• Document excerpt
((

Levenshtein distance: String scanning

I'm in desperate need of help with creating a Levenshtein distance function with scanning behavior.
Basically there is a target string (s) which is supposed to scan a longer experimental string (s2). For example a target string (s) of length m = 3 should be compared to the first 3 entries of an experimental string (s2). Afterwards the target string (s) should be "moved" by 1 step to be compared to the entries 2-4 of the experimental string (s2) and so on.
Creating such a scanning behavior is not a problem, the real problems are insertions and deletions. After an insertion or deletion I still want to compare 2 strings of equal length. Therefore when inserting another entry, the last entry of the experimental string (s2) has to be removed, and when deleting an entry the next value of the experimental string should be added. Simply spoken the string lengths (m and n) should always be constant and have the same length.
Here a simple example:
For the strings s = [1 2 3] and s2 = [1 3 2 3 ...] I want to compare parts of the same length m = 3, therefore the first comparison should be between s = [1 2 3] and s2 = [1 3 2]. A deletion at position #2 should now change s2 to [entry1 entry3 entry4], in this case to s2 = [1 2 3], leading to an edit distance of 1 (with a deletion cost of 1). Here, an insertion of the value 2 at position #2 should lead to s2 = [entry1 insertion entry2] and therefore also s2 = [1 2 3].
Any ideas how I could achieve this?
I'm using an Levenshtein function similar to this:
% Variables
s = [1 2 3];
m=length(s);
s2 = [1 3 2 3 1 2 3];
t = s2(1:1:m);
n=length(t);
% Edit Matrix
mat=zeros(m+1,n+1);
for i=1:1:m
mat(i+1,1)=i;
end
for j=1:1:n
mat(1,j+1)=j;
end
for i=1:m
for j=1:n
if (s(i) == t(j))
mat(i+1,j+1)=mat(i,j);
else
mat(i+1,j+1)= min([mat(i+1,j)+1,mat(i,j+1)+1,mat(i,j)+1]);
end
end
end
%Edit distance
d = mat(m+1,n+1);

댓글 수: 5

Stephen23
Stephen23 2018년 12월 13일
@Marcel Dorer: your actual question is not very clear:
  1. Calculating the Levenshtein distance is not hard, so this is not the problem.
  2. Creating a sliding window is also not hard, a loop would do it easily.
  3. You mention making insertions and deletions so that the strings match, but do you not describe any restrictions on these... so without any restriction, you can insert/delete as you desire until the strings match. So far this seems to be equivalent to your current description:
S2 = repmat(S1,1,N)
but I doubt that that is actually what you want. What exactly do you want? Please show the complete expected output vector for your two example input vectors (or whatever output you expect to get - all of it please).
Marcel Dorer
Marcel Dorer 2018년 12월 14일
편집: Marcel Dorer 2018년 12월 14일
Sorry, I try to be more clear.
What I have
I have 2 strings, a short one (s) and a very long one (s2). I now want to know if the long string (s2) contains the short string (s). I use the Levenshtein distance to compare those strings and I am mainly interested in the edit distance outputs (d), more specifically if those values are below a predefined threshold.

))

• Provided records

((

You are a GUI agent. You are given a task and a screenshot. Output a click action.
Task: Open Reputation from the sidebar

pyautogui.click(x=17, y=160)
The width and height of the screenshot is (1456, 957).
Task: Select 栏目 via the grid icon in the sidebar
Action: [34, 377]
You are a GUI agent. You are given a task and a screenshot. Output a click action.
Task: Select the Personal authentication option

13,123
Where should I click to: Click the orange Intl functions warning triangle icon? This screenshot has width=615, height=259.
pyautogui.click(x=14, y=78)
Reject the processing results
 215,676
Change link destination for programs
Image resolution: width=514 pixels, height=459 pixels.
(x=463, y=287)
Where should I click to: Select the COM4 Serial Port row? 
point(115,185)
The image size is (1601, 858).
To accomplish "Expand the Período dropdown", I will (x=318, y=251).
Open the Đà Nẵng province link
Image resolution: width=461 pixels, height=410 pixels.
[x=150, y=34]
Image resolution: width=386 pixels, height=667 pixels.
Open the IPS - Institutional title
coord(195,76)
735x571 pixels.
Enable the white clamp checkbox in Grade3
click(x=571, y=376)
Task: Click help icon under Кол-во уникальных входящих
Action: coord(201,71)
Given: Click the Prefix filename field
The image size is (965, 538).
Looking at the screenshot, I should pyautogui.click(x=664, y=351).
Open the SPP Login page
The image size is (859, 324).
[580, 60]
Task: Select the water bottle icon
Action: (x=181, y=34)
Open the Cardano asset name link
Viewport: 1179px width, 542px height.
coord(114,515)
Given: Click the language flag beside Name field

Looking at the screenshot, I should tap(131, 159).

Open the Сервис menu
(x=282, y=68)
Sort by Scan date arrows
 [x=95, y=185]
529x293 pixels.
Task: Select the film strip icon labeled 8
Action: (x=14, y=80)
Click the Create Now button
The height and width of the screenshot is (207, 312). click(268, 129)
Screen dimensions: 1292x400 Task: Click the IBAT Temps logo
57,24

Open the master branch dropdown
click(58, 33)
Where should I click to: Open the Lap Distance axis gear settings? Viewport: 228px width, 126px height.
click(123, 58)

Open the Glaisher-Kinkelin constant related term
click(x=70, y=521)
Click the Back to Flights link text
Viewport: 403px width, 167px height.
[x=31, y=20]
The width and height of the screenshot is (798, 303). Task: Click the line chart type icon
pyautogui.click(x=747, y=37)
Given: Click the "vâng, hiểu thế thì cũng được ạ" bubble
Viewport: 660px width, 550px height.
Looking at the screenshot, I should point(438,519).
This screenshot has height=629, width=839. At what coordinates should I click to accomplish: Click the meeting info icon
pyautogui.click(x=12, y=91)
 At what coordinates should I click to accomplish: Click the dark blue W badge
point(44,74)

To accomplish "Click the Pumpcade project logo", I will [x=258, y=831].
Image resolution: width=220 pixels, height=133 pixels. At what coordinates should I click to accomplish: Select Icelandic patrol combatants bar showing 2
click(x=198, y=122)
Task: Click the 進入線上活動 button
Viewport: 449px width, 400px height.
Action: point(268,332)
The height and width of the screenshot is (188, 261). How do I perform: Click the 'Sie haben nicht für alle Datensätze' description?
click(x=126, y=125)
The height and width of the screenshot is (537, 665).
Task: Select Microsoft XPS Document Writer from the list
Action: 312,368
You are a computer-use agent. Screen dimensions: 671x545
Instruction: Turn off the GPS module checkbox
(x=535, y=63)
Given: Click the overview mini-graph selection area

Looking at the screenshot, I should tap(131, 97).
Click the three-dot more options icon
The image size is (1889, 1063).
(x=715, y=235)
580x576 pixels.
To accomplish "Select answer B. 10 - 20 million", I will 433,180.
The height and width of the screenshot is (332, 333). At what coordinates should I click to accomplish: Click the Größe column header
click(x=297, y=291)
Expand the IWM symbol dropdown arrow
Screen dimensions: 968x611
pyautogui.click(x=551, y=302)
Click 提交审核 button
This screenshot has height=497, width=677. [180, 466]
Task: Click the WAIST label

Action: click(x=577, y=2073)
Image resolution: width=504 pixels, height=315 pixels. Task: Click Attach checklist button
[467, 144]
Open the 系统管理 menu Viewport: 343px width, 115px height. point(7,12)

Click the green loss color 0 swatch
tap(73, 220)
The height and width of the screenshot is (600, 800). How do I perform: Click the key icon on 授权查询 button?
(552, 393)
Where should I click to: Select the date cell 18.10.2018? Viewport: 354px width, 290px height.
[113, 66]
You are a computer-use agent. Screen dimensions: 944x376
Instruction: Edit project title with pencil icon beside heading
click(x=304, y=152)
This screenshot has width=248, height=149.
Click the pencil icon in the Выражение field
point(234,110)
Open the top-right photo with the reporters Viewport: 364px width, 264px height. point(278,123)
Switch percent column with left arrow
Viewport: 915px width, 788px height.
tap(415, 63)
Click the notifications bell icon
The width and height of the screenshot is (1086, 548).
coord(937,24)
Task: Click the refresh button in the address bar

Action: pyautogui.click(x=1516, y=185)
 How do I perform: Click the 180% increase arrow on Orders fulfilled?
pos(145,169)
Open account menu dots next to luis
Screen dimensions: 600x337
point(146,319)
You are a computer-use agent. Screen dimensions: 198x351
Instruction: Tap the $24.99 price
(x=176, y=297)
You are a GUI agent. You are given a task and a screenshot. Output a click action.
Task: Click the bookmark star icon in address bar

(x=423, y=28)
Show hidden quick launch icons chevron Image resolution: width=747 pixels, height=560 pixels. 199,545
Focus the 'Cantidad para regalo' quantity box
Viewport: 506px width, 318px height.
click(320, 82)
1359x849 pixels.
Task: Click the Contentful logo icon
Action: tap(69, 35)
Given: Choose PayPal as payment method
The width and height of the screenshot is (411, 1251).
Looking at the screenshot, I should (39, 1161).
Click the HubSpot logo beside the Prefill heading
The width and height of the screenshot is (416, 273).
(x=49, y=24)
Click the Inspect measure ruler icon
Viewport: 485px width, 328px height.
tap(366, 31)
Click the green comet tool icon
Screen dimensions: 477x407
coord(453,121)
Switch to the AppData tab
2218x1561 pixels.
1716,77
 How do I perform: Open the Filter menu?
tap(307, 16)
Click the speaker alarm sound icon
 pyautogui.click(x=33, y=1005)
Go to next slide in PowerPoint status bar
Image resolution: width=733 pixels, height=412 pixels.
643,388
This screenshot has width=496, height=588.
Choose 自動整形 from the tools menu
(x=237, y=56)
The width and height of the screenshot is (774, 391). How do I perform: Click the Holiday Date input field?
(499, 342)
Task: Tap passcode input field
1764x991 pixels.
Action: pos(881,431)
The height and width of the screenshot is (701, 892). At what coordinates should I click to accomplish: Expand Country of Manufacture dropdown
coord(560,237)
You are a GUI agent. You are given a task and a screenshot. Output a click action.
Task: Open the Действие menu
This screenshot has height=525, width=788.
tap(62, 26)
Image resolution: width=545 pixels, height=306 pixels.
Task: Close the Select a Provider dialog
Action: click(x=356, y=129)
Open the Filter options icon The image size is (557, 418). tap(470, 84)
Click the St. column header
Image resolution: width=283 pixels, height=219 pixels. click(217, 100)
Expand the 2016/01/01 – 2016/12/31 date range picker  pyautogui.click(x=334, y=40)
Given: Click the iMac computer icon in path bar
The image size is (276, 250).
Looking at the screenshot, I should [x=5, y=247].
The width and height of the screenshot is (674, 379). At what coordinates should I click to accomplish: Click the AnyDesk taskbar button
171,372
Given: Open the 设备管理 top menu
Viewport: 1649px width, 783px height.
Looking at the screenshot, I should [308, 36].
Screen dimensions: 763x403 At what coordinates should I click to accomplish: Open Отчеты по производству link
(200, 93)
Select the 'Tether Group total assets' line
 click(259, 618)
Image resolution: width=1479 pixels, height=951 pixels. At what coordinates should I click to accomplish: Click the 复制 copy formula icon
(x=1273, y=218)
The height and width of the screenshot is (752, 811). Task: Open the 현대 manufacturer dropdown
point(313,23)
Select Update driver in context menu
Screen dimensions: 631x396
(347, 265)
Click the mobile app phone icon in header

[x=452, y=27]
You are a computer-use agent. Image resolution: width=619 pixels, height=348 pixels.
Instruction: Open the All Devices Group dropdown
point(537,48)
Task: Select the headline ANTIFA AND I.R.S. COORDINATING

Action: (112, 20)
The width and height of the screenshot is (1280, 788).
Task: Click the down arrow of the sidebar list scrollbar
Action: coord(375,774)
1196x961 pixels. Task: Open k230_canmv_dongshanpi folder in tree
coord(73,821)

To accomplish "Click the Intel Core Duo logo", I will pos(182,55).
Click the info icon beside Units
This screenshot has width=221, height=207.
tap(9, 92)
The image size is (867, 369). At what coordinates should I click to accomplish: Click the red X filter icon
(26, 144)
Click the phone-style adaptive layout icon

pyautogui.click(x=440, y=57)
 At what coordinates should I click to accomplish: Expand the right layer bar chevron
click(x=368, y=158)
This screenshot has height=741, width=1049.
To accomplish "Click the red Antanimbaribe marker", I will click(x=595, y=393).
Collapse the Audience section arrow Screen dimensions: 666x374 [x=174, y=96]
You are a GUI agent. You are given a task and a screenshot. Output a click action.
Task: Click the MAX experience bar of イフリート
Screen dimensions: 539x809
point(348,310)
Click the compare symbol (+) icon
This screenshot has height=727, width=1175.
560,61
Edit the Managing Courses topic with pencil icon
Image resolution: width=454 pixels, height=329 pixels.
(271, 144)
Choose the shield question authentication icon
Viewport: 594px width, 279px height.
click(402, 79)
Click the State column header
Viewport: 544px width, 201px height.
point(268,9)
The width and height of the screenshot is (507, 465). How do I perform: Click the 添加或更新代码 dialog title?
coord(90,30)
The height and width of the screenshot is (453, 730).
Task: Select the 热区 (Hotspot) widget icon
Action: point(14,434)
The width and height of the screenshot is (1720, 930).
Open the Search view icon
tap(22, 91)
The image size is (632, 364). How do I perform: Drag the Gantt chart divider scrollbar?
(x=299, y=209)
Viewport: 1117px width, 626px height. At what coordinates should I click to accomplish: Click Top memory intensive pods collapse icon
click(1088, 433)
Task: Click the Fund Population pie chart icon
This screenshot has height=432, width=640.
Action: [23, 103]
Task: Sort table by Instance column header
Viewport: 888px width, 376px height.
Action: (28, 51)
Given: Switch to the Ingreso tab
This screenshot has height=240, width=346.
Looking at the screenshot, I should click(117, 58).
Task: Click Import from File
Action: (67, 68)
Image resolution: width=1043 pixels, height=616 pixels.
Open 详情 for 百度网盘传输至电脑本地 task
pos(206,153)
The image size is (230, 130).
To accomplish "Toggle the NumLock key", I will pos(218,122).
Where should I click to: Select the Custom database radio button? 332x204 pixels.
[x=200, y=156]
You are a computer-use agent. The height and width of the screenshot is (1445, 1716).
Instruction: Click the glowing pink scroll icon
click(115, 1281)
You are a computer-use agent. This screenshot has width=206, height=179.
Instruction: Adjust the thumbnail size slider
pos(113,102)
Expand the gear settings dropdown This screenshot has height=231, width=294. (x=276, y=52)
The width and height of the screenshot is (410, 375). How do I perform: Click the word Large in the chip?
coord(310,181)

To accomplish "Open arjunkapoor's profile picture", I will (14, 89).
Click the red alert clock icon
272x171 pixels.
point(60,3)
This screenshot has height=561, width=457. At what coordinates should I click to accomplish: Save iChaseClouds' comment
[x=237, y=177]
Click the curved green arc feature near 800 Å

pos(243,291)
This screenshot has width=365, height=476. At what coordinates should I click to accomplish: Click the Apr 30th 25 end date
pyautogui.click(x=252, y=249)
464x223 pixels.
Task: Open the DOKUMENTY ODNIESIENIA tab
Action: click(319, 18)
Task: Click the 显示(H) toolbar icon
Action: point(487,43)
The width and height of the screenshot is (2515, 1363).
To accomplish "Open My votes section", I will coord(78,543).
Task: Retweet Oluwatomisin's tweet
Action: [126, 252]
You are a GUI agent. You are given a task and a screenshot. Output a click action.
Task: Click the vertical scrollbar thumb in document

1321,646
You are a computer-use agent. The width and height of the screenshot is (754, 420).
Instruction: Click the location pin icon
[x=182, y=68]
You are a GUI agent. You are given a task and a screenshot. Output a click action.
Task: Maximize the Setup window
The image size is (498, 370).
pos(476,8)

))

• To-do list
(a) Return everything in the Levenshtein distance thread from "3. You mention" down to "be more clear.".
(b) In the Levenshtein distance thread, which outputs does Marcel Dorer say he is mainly interested in?
(c) Extend the Levenshtein distance forum thread, starting after its final sentence.
The lines that come after the forum thread are unrelated material.

• Set of answers
(a)
3. You mention making insertions and deletions so that the strings match, but do you not describe any restrictions on these... so without any restriction, you can insert/delete as you desire until the strings match. So far this seems to be equivalent to your current description:
S2 = repmat(S1,1,N)
but I doubt that that is actually what you want. What exactly do you want? Please show the complete expected output vector for your two example input vectors (or whatever output you expect to get - all of it please).
Marcel Dorer
Marcel Dorer 2018년 12월 14일
편집: Marcel Dorer 2018년 12월 14일
Sorry, I try to be more clear.

(b) The edit distance outputs (d), specifically whether those values fall below a predefined threshold.

(c)
To achieve this I "scan" the long string s2 with the shorter string s. This is done by comparing the string s with a string t, which is a part of s2 with length = length(s). Levenshtein distance is calculated and s is compared to the next string t, which again is a portion of s2, this time shifted by 1. This process is repeated until the end of s2 is reached. This way I get mutiple Levenshtein distance outputs and based on the predefined threshold I know how often and on what positions the 2 strings (s and s1) matched.
The problem
The Levenshtein distance uses 3 operations: Insertion of an entry, Deletion of an entry and Substitution of an entry. Since I am comparing 2 stings of the same length = length(s), the operations Insertion (length+1) and Deletion (length-1) would lead to unequal string lengths and force the usage of the opposit operation later on. This should not be the case, string lengths should stay equal.
To achieve this I want to perform those operations on the string t. Here, in case of a Deletion (which would lead to a string with length(t) = length(s)-1), I should be able to append the string t with the next value of s2 to keep the length the same. In case of an Insertion (length(t) = length(s)+1) I want to remove the last value of string t, to again keep the lengths the same at length(s).
As far as I understand I would need to create multiple Edit Matrices, since the operations Insertion and Deletion should lead to new strings t.
I hope this clarifies my problem. I don't have much time now, but I will also try to clarify the OP later on. Thanks for your feedback!
Stephen23
Stephen23 2018년 12월 14일
편집: Stephen23 2018년 12월 14일
"I now want to know if the long string (s2) contains the short string (s). "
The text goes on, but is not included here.